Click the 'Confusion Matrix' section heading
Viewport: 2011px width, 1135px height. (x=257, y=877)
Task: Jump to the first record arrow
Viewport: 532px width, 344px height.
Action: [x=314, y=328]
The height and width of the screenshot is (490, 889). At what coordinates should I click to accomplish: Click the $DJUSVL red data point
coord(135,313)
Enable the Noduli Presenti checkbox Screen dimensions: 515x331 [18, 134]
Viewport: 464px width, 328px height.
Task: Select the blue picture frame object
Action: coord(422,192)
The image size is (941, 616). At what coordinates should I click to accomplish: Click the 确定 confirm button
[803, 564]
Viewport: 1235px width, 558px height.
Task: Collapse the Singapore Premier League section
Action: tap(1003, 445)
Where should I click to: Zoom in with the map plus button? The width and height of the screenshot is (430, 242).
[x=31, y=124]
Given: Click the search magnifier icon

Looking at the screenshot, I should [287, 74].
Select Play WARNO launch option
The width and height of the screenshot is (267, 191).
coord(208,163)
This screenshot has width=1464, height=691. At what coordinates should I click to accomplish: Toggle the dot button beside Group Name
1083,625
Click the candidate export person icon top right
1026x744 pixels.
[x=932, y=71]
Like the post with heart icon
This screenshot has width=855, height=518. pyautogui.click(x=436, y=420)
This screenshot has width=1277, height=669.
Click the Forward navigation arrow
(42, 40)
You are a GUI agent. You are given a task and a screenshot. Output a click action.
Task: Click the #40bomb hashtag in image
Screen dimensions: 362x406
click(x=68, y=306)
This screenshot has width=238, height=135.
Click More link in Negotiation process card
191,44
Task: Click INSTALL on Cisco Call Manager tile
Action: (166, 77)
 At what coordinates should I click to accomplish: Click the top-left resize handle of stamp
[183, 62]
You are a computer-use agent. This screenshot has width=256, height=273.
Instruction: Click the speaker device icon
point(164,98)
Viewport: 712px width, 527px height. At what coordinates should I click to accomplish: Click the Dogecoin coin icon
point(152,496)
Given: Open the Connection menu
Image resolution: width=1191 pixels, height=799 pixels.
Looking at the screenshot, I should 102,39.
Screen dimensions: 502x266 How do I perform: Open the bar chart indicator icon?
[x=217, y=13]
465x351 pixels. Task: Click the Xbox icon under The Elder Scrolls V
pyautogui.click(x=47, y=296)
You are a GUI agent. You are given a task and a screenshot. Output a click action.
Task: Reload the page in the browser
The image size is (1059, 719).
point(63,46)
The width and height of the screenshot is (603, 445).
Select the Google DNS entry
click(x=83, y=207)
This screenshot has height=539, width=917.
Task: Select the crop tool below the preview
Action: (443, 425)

■ **Your task**:
From top to bottom, please output the material exactly.

■ **Finished task**:
Click the 'Confusion Matrix' section heading
Viewport: 2011px width, 1135px height. (x=257, y=877)
Task: Jump to the first record arrow
Viewport: 532px width, 344px height.
Action: [x=314, y=328]
The height and width of the screenshot is (490, 889). At what coordinates should I click to accomplish: Click the $DJUSVL red data point
coord(135,313)
Enable the Noduli Presenti checkbox Screen dimensions: 515x331 [18, 134]
Viewport: 464px width, 328px height.
Task: Select the blue picture frame object
Action: coord(422,192)
The image size is (941, 616). At what coordinates should I click to accomplish: Click the 确定 confirm button
[803, 564]
Viewport: 1235px width, 558px height.
Task: Collapse the Singapore Premier League section
Action: tap(1003, 445)
Where should I click to: Zoom in with the map plus button? The width and height of the screenshot is (430, 242).
[x=31, y=124]
Given: Click the search magnifier icon

Looking at the screenshot, I should [287, 74].
Select Play WARNO launch option
The width and height of the screenshot is (267, 191).
coord(208,163)
This screenshot has width=1464, height=691. At what coordinates should I click to accomplish: Toggle the dot button beside Group Name
1083,625
Click the candidate export person icon top right
1026x744 pixels.
[x=932, y=71]
Like the post with heart icon
This screenshot has width=855, height=518. pyautogui.click(x=436, y=420)
This screenshot has width=1277, height=669.
Click the Forward navigation arrow
(42, 40)
You are a GUI agent. You are given a task and a screenshot. Output a click action.
Task: Click the #40bomb hashtag in image
Screen dimensions: 362x406
click(x=68, y=306)
This screenshot has width=238, height=135.
Click More link in Negotiation process card
191,44
Task: Click INSTALL on Cisco Call Manager tile
Action: (166, 77)
 At what coordinates should I click to accomplish: Click the top-left resize handle of stamp
[183, 62]
You are a computer-use agent. This screenshot has width=256, height=273.
Instruction: Click the speaker device icon
point(164,98)
Viewport: 712px width, 527px height. At what coordinates should I click to accomplish: Click the Dogecoin coin icon
point(152,496)
Given: Open the Connection menu
Image resolution: width=1191 pixels, height=799 pixels.
Looking at the screenshot, I should 102,39.
Screen dimensions: 502x266 How do I perform: Open the bar chart indicator icon?
[x=217, y=13]
465x351 pixels. Task: Click the Xbox icon under The Elder Scrolls V
pyautogui.click(x=47, y=296)
You are a GUI agent. You are given a task and a screenshot. Output a click action.
Task: Reload the page in the browser
The image size is (1059, 719).
point(63,46)
The width and height of the screenshot is (603, 445).
Select the Google DNS entry
click(x=83, y=207)
This screenshot has height=539, width=917.
Task: Select the crop tool below the preview
Action: (443, 425)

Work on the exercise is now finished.